## [What you need to do]
In the forum post on Klein-Gordon quantization, what does canonical quantization yield as its end result?

In the same way, is there any classical Lagrangian, such that after path integral quantization, it results into the K-G equation?
 
PeterDonis said:
Wouldn't that just be the Klein-Gordon Lagrangian?

https://en.wikipedia.org/wiki/Klein–Gordon_equation#Action

No. Of course, the KG equation is derived, "classically" (via the Euler-Lagrange field equations) from the KG Lagrangian.

But I am not asking about this issue.

What I am saying is that quantization can be understood, loosely, as "going one level up": a classical, non-relativistic mechanical Lagrangian is defined on paths. The Euler-Lagrange equations "choose" a path (the classical path). But by quantizing this classical system, one goes one level up. You can see it from two ways: by path integral, since you are summing over all paths, in fact you are going one level up geometrically, i.e. you are going to the whole space (all paths in the space are "the same" as the space itself). By the canonical quantization, you are going one level up since your end result is a field (which is "the same" as "gluing" all paths in the same space).

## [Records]

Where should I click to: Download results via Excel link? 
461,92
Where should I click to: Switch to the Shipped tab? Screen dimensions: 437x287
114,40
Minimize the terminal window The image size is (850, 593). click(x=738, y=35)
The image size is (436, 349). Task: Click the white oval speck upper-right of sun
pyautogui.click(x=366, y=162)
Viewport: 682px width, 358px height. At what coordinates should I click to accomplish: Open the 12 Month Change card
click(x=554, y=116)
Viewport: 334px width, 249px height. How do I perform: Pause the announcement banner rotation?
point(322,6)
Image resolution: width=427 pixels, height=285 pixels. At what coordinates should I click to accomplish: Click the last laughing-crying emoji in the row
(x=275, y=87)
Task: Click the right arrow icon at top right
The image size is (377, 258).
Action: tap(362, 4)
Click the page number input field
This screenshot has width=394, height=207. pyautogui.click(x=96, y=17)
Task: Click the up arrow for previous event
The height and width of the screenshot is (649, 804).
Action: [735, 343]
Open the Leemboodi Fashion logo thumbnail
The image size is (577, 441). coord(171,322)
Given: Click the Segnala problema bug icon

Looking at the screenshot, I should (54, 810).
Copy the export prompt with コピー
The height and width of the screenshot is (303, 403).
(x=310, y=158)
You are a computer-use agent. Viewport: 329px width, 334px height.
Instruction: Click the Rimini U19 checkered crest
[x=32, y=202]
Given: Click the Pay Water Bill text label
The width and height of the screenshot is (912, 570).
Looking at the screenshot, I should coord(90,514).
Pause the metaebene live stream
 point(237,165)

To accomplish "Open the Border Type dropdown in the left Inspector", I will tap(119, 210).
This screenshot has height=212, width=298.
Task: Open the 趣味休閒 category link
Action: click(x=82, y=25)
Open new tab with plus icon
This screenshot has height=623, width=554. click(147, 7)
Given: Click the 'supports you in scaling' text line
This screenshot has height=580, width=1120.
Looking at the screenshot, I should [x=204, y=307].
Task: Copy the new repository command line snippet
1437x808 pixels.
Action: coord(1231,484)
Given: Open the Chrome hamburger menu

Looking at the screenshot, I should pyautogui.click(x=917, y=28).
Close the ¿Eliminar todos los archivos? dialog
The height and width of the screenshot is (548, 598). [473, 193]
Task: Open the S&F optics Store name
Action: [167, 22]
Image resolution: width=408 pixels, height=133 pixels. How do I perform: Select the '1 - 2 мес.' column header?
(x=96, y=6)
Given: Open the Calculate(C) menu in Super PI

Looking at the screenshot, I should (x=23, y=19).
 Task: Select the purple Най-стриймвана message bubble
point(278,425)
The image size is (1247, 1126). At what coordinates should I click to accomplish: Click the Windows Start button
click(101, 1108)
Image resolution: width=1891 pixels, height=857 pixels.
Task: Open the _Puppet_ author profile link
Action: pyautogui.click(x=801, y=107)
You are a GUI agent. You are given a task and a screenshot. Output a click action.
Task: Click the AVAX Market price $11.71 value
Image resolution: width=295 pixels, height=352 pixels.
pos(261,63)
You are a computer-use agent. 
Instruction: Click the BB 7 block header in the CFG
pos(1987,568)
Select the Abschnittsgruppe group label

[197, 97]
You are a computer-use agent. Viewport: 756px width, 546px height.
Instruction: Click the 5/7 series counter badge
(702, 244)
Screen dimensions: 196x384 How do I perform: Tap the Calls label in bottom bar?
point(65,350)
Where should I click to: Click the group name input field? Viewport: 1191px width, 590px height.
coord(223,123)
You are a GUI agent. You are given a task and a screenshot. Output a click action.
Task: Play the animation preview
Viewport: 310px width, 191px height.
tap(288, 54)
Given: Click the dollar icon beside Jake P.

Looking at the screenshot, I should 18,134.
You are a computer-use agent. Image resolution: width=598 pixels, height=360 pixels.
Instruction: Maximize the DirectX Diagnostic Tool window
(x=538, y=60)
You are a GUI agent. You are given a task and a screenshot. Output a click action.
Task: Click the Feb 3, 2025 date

## [Final result]
A field.